The First Rule of Blog Club…

The rules of Blog Club –

#1 : You talk about and promote Blog Club

#2 : You TALK ABOUT AND PROMOTE Blog Club

#3 : If someone yells, “Stop!”, goes limp, or taps out, then the blog is over

#4 : Only one guy/gal to a blog

#5 : One blog at a time

#6 : No shirts, no shoes

#7 : Blogs will go on as long as they have to

#8 : If this is your first night at Blog Club, then you have to write

Back a couple of years ago in 1999, a sensational book turned movie hit the screen and left its lasting impression on my then adolescent brain. Fight Club, written by Chuck Palahniuk, had everything a reader could ask for: fluid storytelling, epic narration, memorable characters, and witty tag lines.

A couple of years after the book was released, the team of David Fincher, Brad Pitt, Edward Norton, Helena Bonham Carter, and the rest of the supporting cast and crew was going to create something tragically beautiful, something people would continue to reference for the years to come. Fight Club was going to be “that” movie to cling to the walls of people’s minds, just as the movie posters continue to do on the walls of people’s houses. For me, though, Fight Club is more than just a slide on your cloud DVR or a Blu-Ray DVD that slowly collects dust with each passing year.

After seeing Fight Club for the first time, some cinema enthusiasts want to immediately shave their head, live in a dilapidated house on some industrial side street, join an anarchist organization, fight a random stranger and end with a handshake and a hug, and commit acts of peaceful sabotage against the organized powers of corporate America. The cinematography carries you in its arms with delicate, bare knuckled, blood stained mittens as the narrative (maybe one of the top five greatest narratives of all time) speaks the grittiest, most honest, and untouchable lines that can only be duplicated in today’s day and age. They say imitation is the most sincere form of flattery, and Fight Club led us into a new millennium in which story lines and fictional characters were slowly going to be a copy, of a copy, of a copy, of a copy.

I cannot recall the many times I let the movie play as I slowly fell asleep and let my subconscious take over. Some people like to drift away in a dark room with no electronics, while others prefer to listen to a blowing floor fan, rain shower, a crackling fireplace, or nothing at all. Some of us take the extra step and diffuse the entire room in different essential oils. Now, as I live in the present as an adult teenager with a relentless imagination, I find myself sailing away with the aid of some of those things I previously mentioned. Back then, in the past living as high school nonconformist going off to college, all I wanted (warning: Spoiler Alert – like, “he’s dead the entire movie in the Sixth Sense“, kind of Spoiler Alert – wait, oops) was to watch Tyler Durden and his imaginary friend/self create mischief while rendering human fat into soap and fussing over a pretentious girl named Marla Singer.

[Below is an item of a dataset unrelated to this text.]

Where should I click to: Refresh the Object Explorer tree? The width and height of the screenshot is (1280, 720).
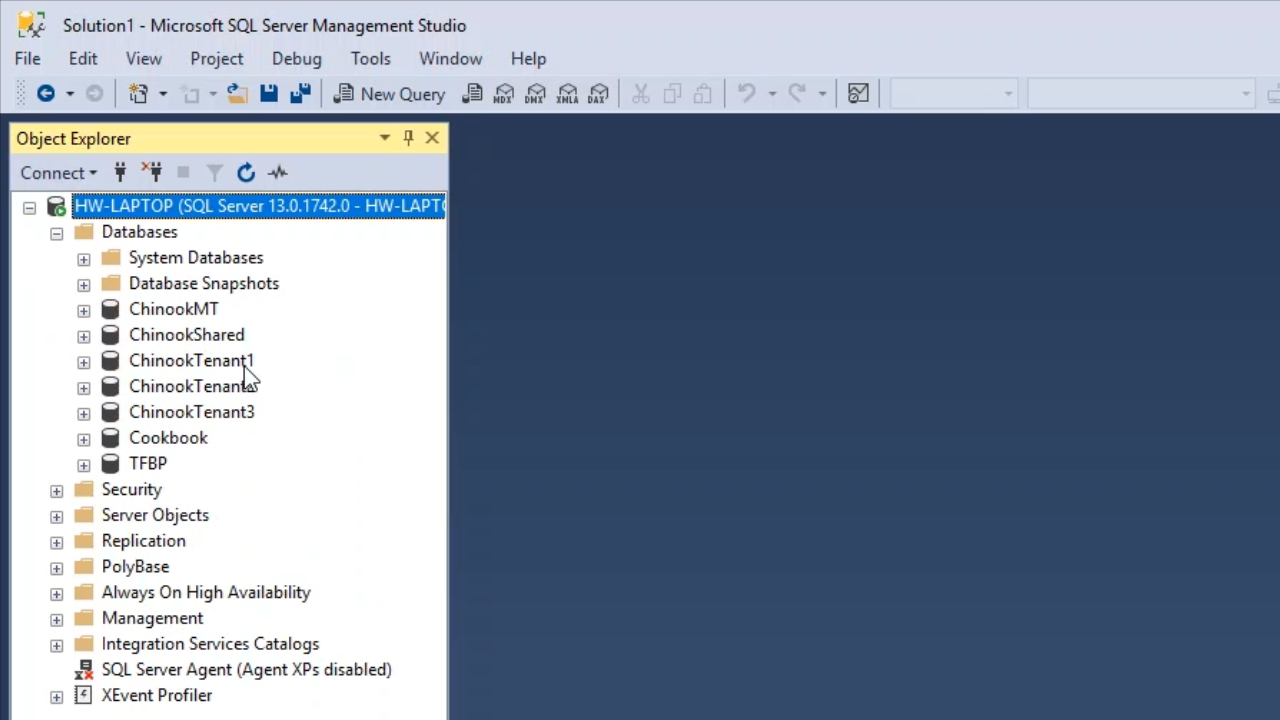coord(246,173)
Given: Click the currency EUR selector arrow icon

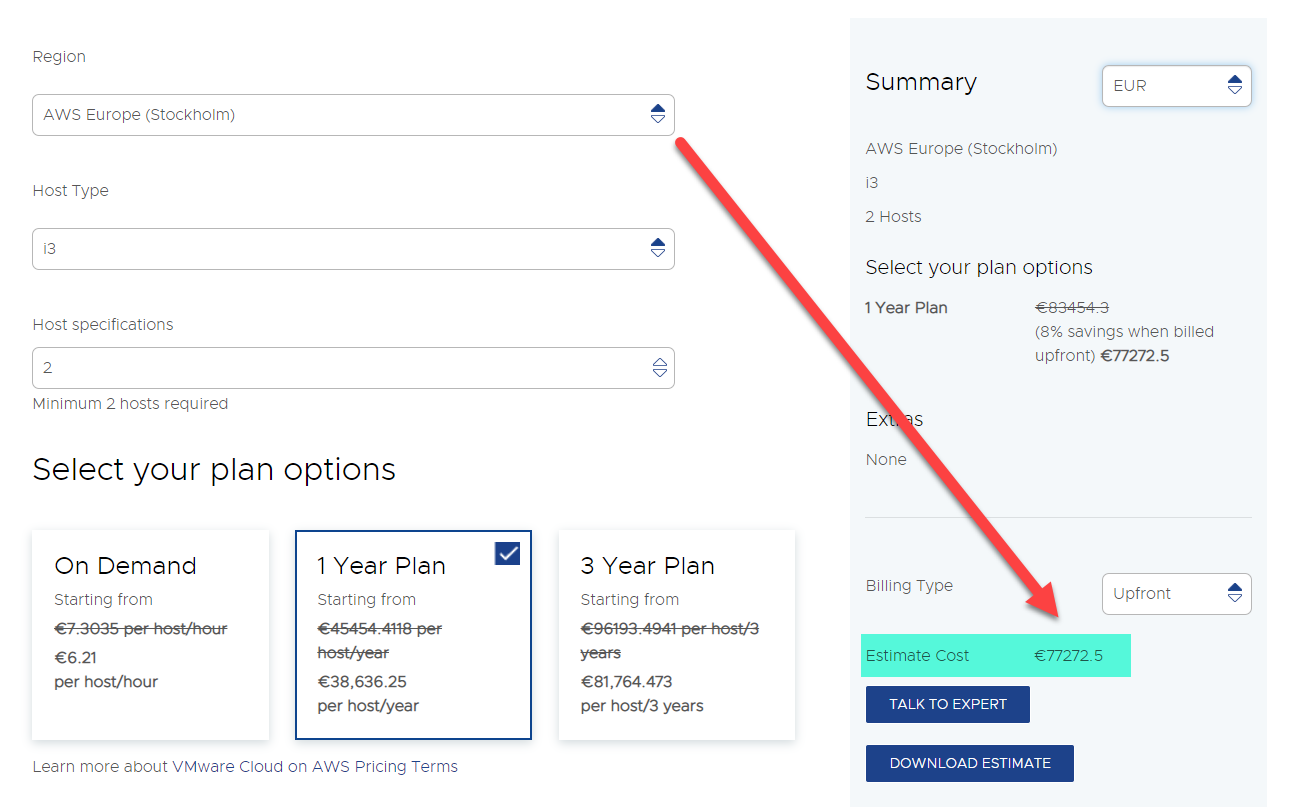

So on this day, I would like to don a new writer’s group known as Blog Club, and the rules of our club are listed at the beginning of this post. Project Mayhem Bloggers and Writers, I hope your pens stay full of ink, your finger taps be accurate and sharp, and your paper be as pristine as freshly fallen snow. In Blog Club, we own our original narrative, imitate what we must, and transform our work into the Rosetta Stone of the future, just as our favorite books and movies have done for us. In Blog Club, we see the scenes laid out before us in our mind’s eye and serenade the audience with the lens of our camera. If the story is good, they will remember it. Lastly, in Blog Club, we never doubt ourself, because we all know what doubt does to dreams and dreamers.

We are writers, yes, and we would be lying if we did not admit that it is one of the loneliest jobs that ever existed. Some of us might as well been placed in an adjacent solar system on a planet that is void of all civilization. Death would be the only thing waiting for us, and in death, a writer of Blog Club has a name.

There is hope, even though losing all of it would be freedom, and we will find it together as we write until the stars fall from the sky. We may lose ourselves in oblivion, dark, silent, and complete, but we do not have to do it alone, even if we do let go of the rails for a minute or two. Be strong my fellow bloggers, writers, and adventurers.

We are Blog Club, world, and we will not go down without a fight.

(Cue “Where Is My Mind” by The Pixies)

Push Play and Listen for Free : The Pixies – “Where Is My Mind”

Ten Quotes from Fight Club:

“I don’t want to die without any scars!”

“This is your life and it’s ending one moment at a time.”

“You know how they say you only hurt the ones you love? Well, it works both ways.”

“The things you own end up owning you.”

“At the time, my life just seemed too complete, and maybe we have to break everything to make something better out of ourselves.”

“If you don’t know what you want,” the doorman said, “you end up with a lot you don’t.”

“I am Jack’s complete lack of surprise.”

“Worker bees can leave. Even drones can fly away. The Queen is their slave.”

“If you died right now, how would you feel about your life?”

“We buy things we don’t need with money we don’t have to impress people we don’t like.”